Les délégués des partis de droite menés par Podemos ont boycotté les réunions au château, déclarant que l'Assemblée était « illégale ». Vendredi, 139 des 255 membres de l’Assemblée se sont réunis et ont approuvé les grandes lignes d’une nouvelle constitution pour mettre en œuvre les réformes défendues par Morales et les mouvements sociaux du pays. La prochaine étape consistera pour l’Assemblée à adopter les clauses spécifiques et le contenu de la constitution.
Mais avant que ce processus ne puisse commencer, l’opposition à Sucre, menée principalement par des étudiants et des jeunes, s’est emparée violemment de tous les grands bâtiments publics en utilisant de la dynamite et des cocktails Molotov, exigeant la démission du « sale Indien Morales ». Certaines parties de la ville étaient en flammes lorsque les membres de l'Assemblée ont abandonné le château samedi et, dimanche, des émeutes ont pris le contrôle de Sucre, obligeant la police à se retirer dans la ville minière de Potosi, à deux heures de route. Trois personnes, dont un policier, sont mortes et des centaines de blessés. La droite et les organisations patronales de Santa Cruz et des départements alliés menacent de déclarer leur autonomie et parlent même de cession.
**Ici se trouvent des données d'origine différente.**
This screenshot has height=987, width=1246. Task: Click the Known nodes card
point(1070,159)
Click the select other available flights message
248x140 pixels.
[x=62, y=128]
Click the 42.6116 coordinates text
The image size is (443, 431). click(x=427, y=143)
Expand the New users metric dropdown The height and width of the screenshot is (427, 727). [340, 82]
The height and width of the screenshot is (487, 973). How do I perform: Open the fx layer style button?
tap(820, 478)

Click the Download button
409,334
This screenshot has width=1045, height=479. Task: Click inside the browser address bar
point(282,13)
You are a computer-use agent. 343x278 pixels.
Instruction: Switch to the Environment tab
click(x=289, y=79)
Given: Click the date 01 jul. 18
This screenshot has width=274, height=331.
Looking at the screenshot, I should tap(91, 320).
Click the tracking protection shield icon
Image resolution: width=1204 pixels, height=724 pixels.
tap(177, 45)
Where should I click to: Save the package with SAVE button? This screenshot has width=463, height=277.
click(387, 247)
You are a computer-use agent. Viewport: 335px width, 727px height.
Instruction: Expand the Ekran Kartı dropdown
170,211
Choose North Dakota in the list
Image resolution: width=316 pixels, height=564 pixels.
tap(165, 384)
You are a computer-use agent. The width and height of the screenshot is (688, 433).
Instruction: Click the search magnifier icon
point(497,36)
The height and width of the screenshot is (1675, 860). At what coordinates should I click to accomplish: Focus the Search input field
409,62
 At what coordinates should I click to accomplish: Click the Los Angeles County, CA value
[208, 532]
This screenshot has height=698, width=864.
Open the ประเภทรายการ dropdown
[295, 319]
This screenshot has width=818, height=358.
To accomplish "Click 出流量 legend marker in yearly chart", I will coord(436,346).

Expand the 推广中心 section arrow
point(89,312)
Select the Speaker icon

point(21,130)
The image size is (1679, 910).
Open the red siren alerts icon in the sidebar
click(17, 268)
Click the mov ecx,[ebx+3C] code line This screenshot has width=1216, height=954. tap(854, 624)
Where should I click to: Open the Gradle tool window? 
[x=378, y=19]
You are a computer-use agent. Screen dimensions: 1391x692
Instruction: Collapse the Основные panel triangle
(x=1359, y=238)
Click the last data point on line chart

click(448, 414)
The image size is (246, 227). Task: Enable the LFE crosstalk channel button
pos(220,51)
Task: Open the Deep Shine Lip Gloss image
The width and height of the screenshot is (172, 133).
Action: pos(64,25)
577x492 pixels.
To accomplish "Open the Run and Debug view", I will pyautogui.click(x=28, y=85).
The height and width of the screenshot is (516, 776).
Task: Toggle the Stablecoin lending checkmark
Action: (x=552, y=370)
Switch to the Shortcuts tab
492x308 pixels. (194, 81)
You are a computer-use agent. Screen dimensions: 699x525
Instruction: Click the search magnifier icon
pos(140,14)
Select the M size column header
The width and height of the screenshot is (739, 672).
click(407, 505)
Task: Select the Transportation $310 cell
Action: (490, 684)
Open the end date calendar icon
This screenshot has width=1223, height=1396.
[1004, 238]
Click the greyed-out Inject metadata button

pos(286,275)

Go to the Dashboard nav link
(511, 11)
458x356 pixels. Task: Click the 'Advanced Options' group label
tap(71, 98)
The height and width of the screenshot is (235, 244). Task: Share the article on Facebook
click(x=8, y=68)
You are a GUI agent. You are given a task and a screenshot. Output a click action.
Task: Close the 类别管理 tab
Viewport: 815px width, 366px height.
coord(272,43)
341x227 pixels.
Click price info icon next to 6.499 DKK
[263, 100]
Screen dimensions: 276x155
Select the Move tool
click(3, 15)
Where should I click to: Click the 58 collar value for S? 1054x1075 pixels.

"Nous sommes dans une impasse nationale", déclare Manuel Urisote, analyste politique et directeur de la Land Foundation, un centre de recherche indépendant de La Paz. «La droite dirigée par l'oligarchie de Santa Cruz est en rébellion ouverte, mais Morales, le Mouvement vers le socialisme et les mouvements populaires ne reculeront pas. L'armée soutient le président. En tant qu'institution nationale, elle entend maintenir l'intégrité territoriale de la Bolivie et n'acceptera pas les décrets de cession de Santa Cruz.
Roger Burbach est directeur du Centre d'étude des Amériques (CENSA). (http://globalalternatives.org) Son article le plus récent est « Ecuador's Popular Revolt: Forging a New Nation », rapport de la NACLA sur les Amériques, septembre-octobre 2007. Il est chercheur invité à l'Université de Californie. , Berkeley.